The idea was that we would have students focusing on ancient periods including the Hebrew Bible and Near Eastern background for it. We would also have students focus on medieval topics, modern topics and this has been - in terms of curriculum- formulized in the last year.

How is interdisciplinary study within the Committee beneficial:

I have mixed feelings on it actually. I am of two minds. I tend to think more that people should get their grounding in a conventional discipline and from there reach out into other disciplines at a point in which their own discipline fails to be responsive to their own object of interests.

Topics become interesting when they start to strain the resources of a discipline. In a way you can only start to feel the strain of the resources in your discipline if you begin with that discipline. So if you begin in literary studies and you find that the concepts of the available modes of analysis are too limiting to be responsive to the text in a way that you think is relevant, then you need other languages, more history, more philosophy, a better understanding of the religious background. That is when interdisciplinary becomes urgent.

So my basic feeling is that interdisciplinary is to be held in its urgency when disciplinary resources start to give out, rather than just jumping in to this interdisciplinary matrix which is I think a confusing way to begin. It's a very rich place to end up, but I don't know if it is the best place to begin. I think of the Jewish Studies faculty as being these group of people who help to shape what's developed in new modes of responsiveness to objects that are nonetheless, at least at first seem, to be located in recognized disciplines. So if somebody is doing analysis of biblical texts and they begin theologically and historically, something is emerging in their work that requires resources of literary analysis that aren't practiced in the theological tradition of biblical scholarship. Then the Jewish studies faculty is there to help guide and cultivate this extensionality. Also once you've gotten to Rosenzweig and let's say, for example, you're basically interested in rabbinics. You are going to go back and read those rabbinic texts different because of the way the tradition has been appropriated. So in a certain sense it is also about generating new perspectives and then returning.

What will you be teaching:

B. A. major program sponsored by the committee next year will have Jewish Civilization sequence which is divided into two parallel sequences: Jewish Thought and Literature and Jewish History and Society. The Jewish History and Society sequence will be offered for the first time next year and I will do the ancient part.

Also:

The Ancient Israel from Iron Age to Roman Era
In Winter 2008: Medieval Jewish Society
In Spring 2008: Auslander will be teaching European Jewry as Diasporic Culture.
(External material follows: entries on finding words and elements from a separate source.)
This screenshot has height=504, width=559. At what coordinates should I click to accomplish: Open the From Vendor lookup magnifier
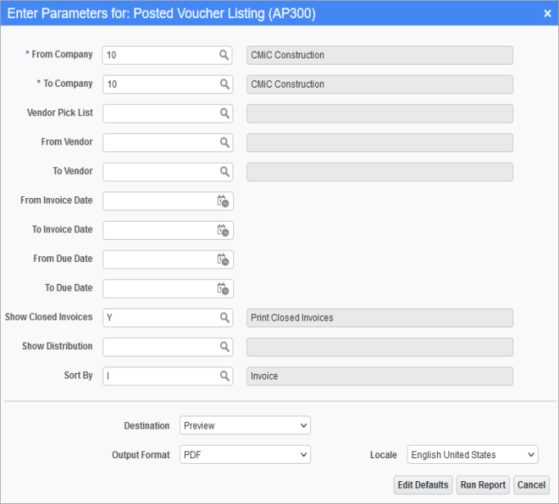click(x=224, y=142)
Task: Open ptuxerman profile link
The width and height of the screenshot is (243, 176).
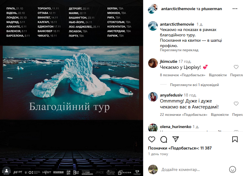Action: click(211, 9)
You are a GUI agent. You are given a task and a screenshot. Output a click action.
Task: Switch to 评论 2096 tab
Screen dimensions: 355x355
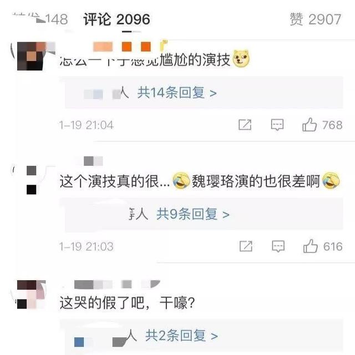pos(116,19)
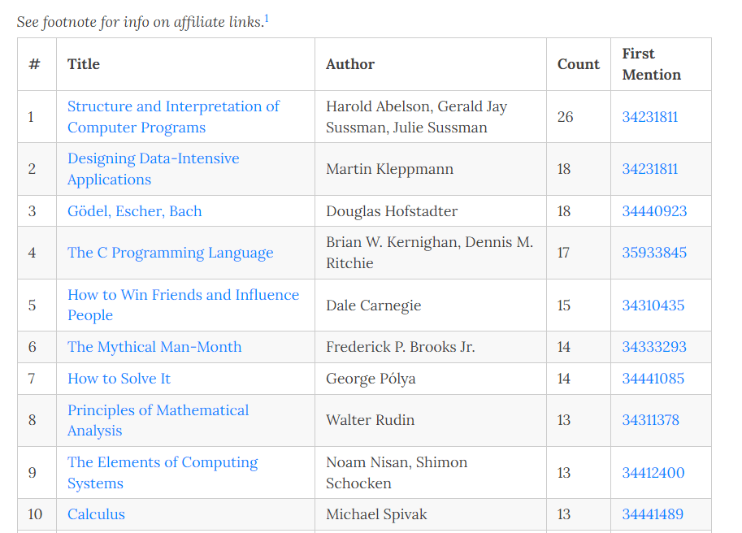Open Structure and Interpretation of Computer Programs link
The image size is (742, 533).
point(173,106)
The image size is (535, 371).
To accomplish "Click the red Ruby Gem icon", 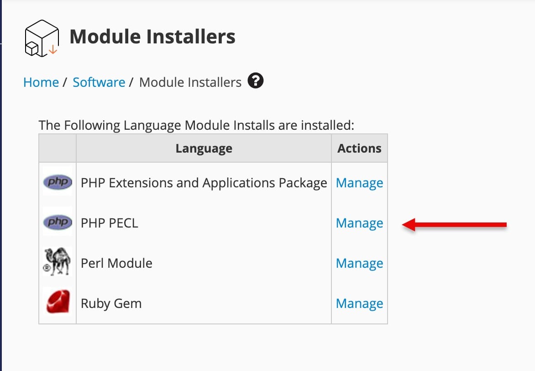I will pos(58,302).
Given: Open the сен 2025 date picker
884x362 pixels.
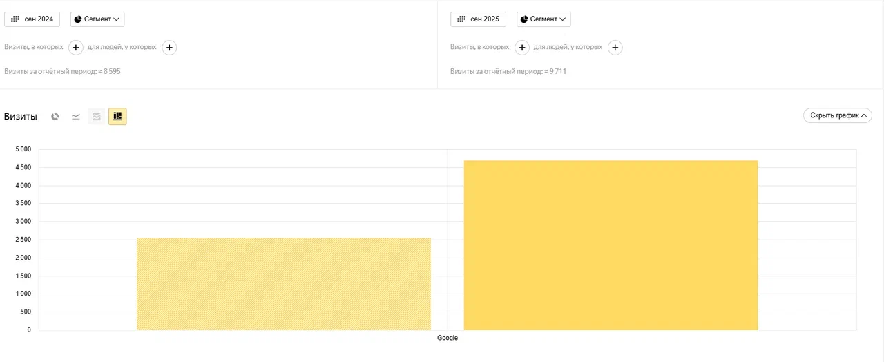Looking at the screenshot, I should 478,19.
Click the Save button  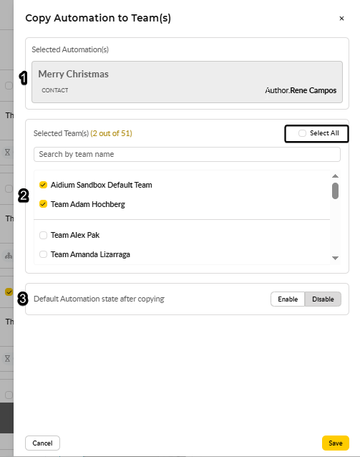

So those will be an interesting complement to what will be offered simultaneously in the Jewish Thought and Literature sequence in the college. It typically covers introduction to Hebrew Bible cross listed with the Divinity School and serves as the first quarter of Jewish Thought and Lit. And then the winter quarter this year was taught by Professor Stern. And then in the spring there will be a course on Modern Jewish Thought and Literature.

What type of student would benefit working with you:

People interested in Ancient Israel, which is an area in which I am trained and have an interest. Most of my interests are actually pre-Biblical. Students who wanted to do some sort of work on the history or society of ancient Israel; including in that the Second Temple Period. So anyone who is interested in the history and society of ancient Israel should talk to me or take a course with me.